[What to work on]
Return only the lines of the listing below that run from the line with "Image resolution: width=1176" through the line with "Click the ship icon next to ___IP", both ends included, exactly as written.

[Raw data]
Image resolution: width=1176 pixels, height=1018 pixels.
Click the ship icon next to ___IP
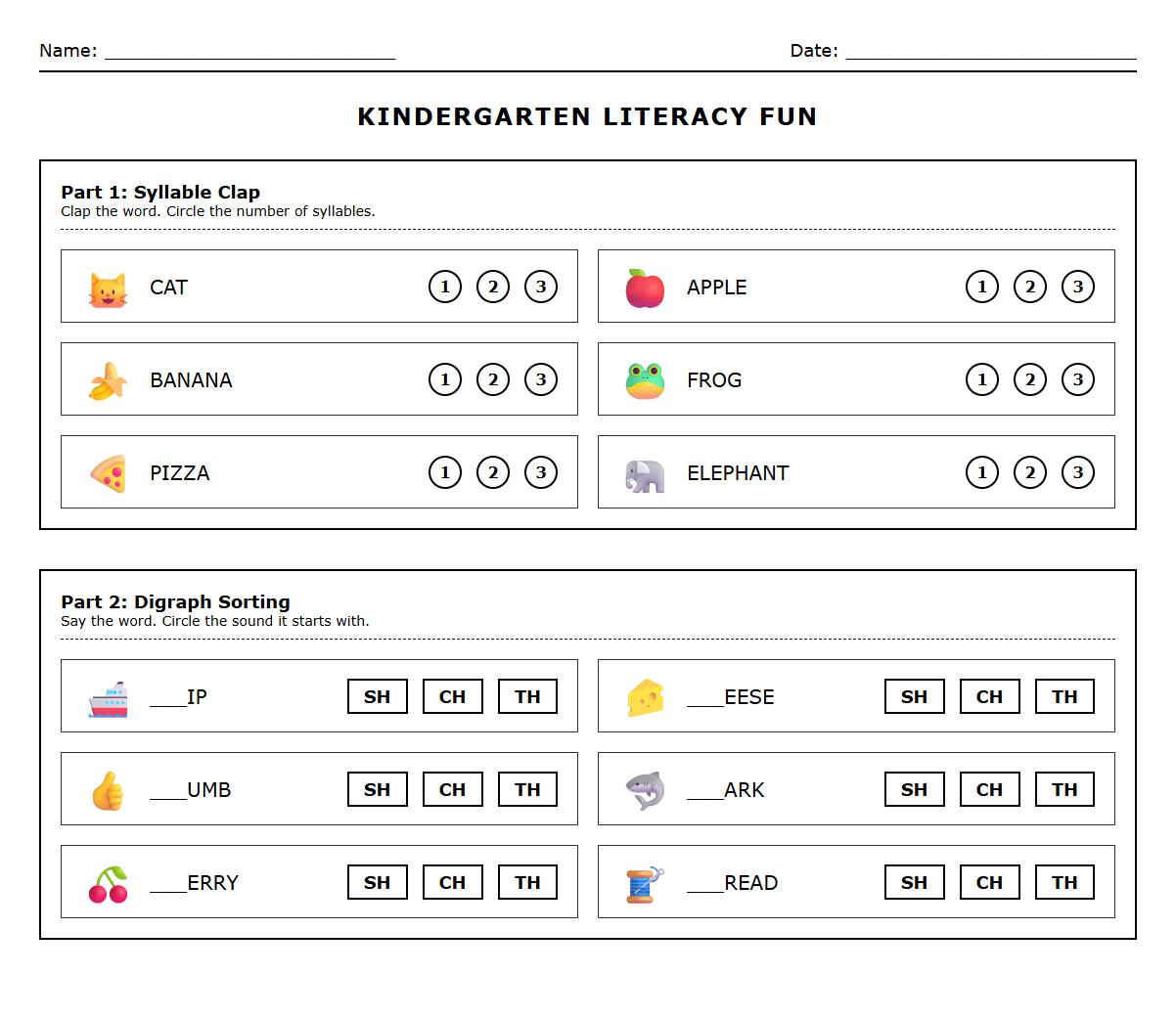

--

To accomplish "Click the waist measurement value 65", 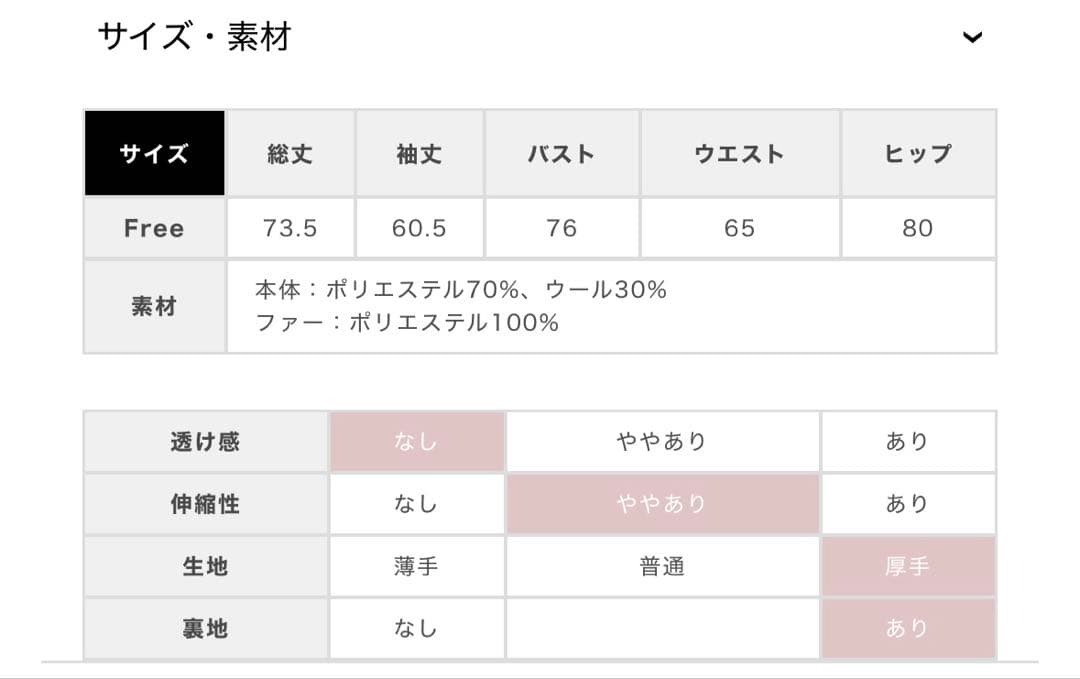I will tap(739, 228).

==

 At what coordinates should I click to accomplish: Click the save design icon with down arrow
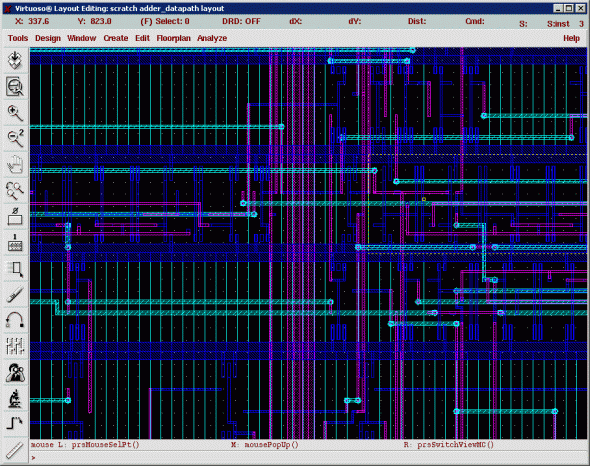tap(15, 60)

[The completed task]
Image resolution: width=1176 pixels, height=1018 pixels.
Click the ship icon next to ___IP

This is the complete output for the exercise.